Task input START
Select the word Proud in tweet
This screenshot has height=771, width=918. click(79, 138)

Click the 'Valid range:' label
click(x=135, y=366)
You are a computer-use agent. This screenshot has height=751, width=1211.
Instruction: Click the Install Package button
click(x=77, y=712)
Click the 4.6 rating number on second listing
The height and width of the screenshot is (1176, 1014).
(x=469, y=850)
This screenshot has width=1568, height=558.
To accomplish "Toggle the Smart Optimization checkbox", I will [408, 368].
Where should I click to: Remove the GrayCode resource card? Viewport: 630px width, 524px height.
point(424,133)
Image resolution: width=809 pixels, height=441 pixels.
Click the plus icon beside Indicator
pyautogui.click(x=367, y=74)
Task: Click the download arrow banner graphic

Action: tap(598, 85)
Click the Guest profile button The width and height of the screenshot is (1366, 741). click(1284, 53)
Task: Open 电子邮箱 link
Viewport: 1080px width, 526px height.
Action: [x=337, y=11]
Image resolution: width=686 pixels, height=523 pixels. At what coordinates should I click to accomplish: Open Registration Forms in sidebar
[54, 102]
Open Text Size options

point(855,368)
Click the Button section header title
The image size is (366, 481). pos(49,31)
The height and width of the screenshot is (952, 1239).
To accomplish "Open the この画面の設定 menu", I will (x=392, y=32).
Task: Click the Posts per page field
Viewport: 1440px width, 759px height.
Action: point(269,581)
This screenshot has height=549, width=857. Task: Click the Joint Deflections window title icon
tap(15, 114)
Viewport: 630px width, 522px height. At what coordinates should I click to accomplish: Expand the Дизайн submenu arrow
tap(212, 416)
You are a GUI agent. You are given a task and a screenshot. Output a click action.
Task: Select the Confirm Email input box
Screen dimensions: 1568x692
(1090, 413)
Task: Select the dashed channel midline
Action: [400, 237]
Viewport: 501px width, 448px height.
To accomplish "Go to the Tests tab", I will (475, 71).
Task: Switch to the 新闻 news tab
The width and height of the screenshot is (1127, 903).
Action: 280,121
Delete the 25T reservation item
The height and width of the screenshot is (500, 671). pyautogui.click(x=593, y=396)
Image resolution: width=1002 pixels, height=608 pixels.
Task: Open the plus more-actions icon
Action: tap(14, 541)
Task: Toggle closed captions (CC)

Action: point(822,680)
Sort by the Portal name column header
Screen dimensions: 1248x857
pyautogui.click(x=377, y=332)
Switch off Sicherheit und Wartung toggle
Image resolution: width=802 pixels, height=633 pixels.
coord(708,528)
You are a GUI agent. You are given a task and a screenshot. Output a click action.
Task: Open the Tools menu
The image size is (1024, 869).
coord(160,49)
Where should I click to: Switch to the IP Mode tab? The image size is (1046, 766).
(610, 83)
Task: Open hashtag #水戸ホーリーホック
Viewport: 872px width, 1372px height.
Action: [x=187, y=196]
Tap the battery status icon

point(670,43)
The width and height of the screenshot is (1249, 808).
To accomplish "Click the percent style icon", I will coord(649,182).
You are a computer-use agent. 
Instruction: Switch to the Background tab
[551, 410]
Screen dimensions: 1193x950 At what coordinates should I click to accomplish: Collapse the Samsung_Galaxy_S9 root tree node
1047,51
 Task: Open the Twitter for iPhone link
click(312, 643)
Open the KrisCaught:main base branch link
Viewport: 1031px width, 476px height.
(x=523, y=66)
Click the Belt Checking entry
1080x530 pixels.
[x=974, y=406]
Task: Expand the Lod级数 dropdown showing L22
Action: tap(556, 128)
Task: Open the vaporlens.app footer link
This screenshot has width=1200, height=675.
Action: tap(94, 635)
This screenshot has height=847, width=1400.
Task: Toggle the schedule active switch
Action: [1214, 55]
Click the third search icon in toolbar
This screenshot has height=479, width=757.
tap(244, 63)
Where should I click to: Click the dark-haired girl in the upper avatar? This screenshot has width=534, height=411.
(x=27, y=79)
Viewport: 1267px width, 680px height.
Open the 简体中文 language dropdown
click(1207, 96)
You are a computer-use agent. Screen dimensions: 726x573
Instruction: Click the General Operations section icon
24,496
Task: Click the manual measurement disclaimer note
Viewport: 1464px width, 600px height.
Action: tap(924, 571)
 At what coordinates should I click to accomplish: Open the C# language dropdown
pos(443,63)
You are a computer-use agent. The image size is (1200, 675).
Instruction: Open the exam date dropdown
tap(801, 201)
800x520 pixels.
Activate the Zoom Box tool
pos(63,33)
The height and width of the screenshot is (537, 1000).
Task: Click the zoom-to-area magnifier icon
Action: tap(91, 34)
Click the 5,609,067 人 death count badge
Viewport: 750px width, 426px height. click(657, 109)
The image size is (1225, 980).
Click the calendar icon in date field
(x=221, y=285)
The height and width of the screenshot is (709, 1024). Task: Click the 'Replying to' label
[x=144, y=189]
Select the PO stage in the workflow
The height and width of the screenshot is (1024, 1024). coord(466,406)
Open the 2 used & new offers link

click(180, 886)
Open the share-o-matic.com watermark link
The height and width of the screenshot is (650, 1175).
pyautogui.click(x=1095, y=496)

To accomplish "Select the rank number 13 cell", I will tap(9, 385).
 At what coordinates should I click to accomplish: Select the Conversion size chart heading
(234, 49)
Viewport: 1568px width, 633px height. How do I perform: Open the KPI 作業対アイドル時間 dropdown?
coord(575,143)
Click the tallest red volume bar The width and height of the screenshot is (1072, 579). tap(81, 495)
Task input END
:: What the task asks ::
Within the material above, copy exactly the lines from the line that holds "Viewport: 1267px width, 680px height." up to and including the line that holds "800x520 pixels.".

:: Reply ::
Viewport: 1267px width, 680px height.
Open the 简体中文 language dropdown
click(1207, 96)
You are a computer-use agent. Screen dimensions: 726x573
Instruction: Click the General Operations section icon
24,496
Task: Click the manual measurement disclaimer note
Viewport: 1464px width, 600px height.
Action: tap(924, 571)
 At what coordinates should I click to accomplish: Open the C# language dropdown
pos(443,63)
You are a computer-use agent. The image size is (1200, 675).
Instruction: Open the exam date dropdown
tap(801, 201)
800x520 pixels.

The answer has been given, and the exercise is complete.